La cólera se apoderó de su cuerpo, reprimir los sentimientos significaba la muerte, saltó y se apoyó en sus cuatro nuevas patas. Y aulló. Todo se detuvo, el tiempo nació y con ello todas las virtudes e incapacidades que posee el ser humano. Si querían sangre, tendrían sangre. Atacó sin procedimiento alguno, pero atacó a su voluntad. Se lanzó contra el cuello del que tenía más cercano y le perforó las yugulares. La sangre penetró en su boca, convertido su primer víctima en una fuente de sangre continuó su ataque homicida. Nunca habían visto nada así y nunca habían sentido tantas emociones a la vez. Comprobó que ahora un golpe de sus garras en el pecho abría con facilidad a un humano, no serían sus uñas tan largas como una lanza pero era más ágil, más mortífero. Los humanos sentían algo que el no iba a sentir nunca, ellos sentían miedo. Sin parar, con sus garras y colmillos, tan sólo quería oler la sangre derramada. Alzó su cabeza y expulsó el aire de sus pulmones, era un aire caliente, un aire que se extendía en vaho, un aire que profería un sonido único; su nuevo sonido, su aullido. Los que podían se desprendieron de sus armas y huyeron alterados, sus piernas les fallaban y caían de bruces al suelo para volver a levantarse torpemente, mirar atrás y proseguir la huida. Los zorros olieron la presencia de la carne putrefacta y al lamer de la sangre derramada por el humano se convirtieron en esa nueva especie animal.
La devota Luna hacía tiempo que había ascendido a los cielos en busca de su marido. Iba girando conforme avanzaba para buscarlo. El humano ahora no era humano, se había metamorfoseado en un lobo. Homo homini lupus est. Cada noche recorría el bosque con la esperanza de encontrarse de nuevo con la Luna, pero acababa sintiéndola surcando los cielos y cada noche le lanza su potente aullido, y cuando le ve toda la parte quemada del rostro aullá con más fuerza que nunca.
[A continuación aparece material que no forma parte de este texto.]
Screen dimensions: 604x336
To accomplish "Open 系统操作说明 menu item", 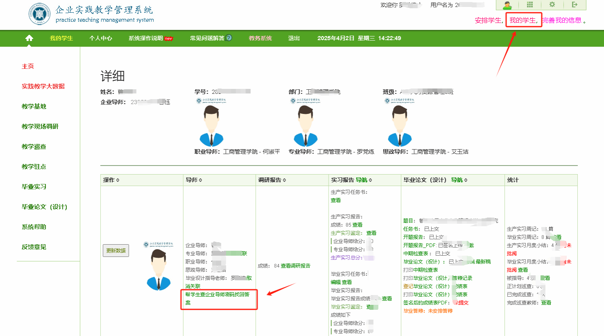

El ser humano: hombre y mujer, reprimió sus emociones y sentimientos porque se veía débil y vulnerable al resto de la creación. Abarcó una persecución a toda la naturaleza hasta el punto de llegar casi a su propia autodestrucción. Construyó nuevas herramientas y máquinas para arrebatar la vida y las usó contra todo animal y ser vivo, incluso contra otros semejantes. Las virtudes primigenias fueron perdiendo su fuerza y una a una van cayendo y desapareciendo por el mundo.
Pero hay algo a lo que ni los humanos, ni sus divinas representaciones, pueden vencer, es el animal más grande de su camada y aullá con más fuerza que ninguno al ver la luna. Es el cazador, Fenrir.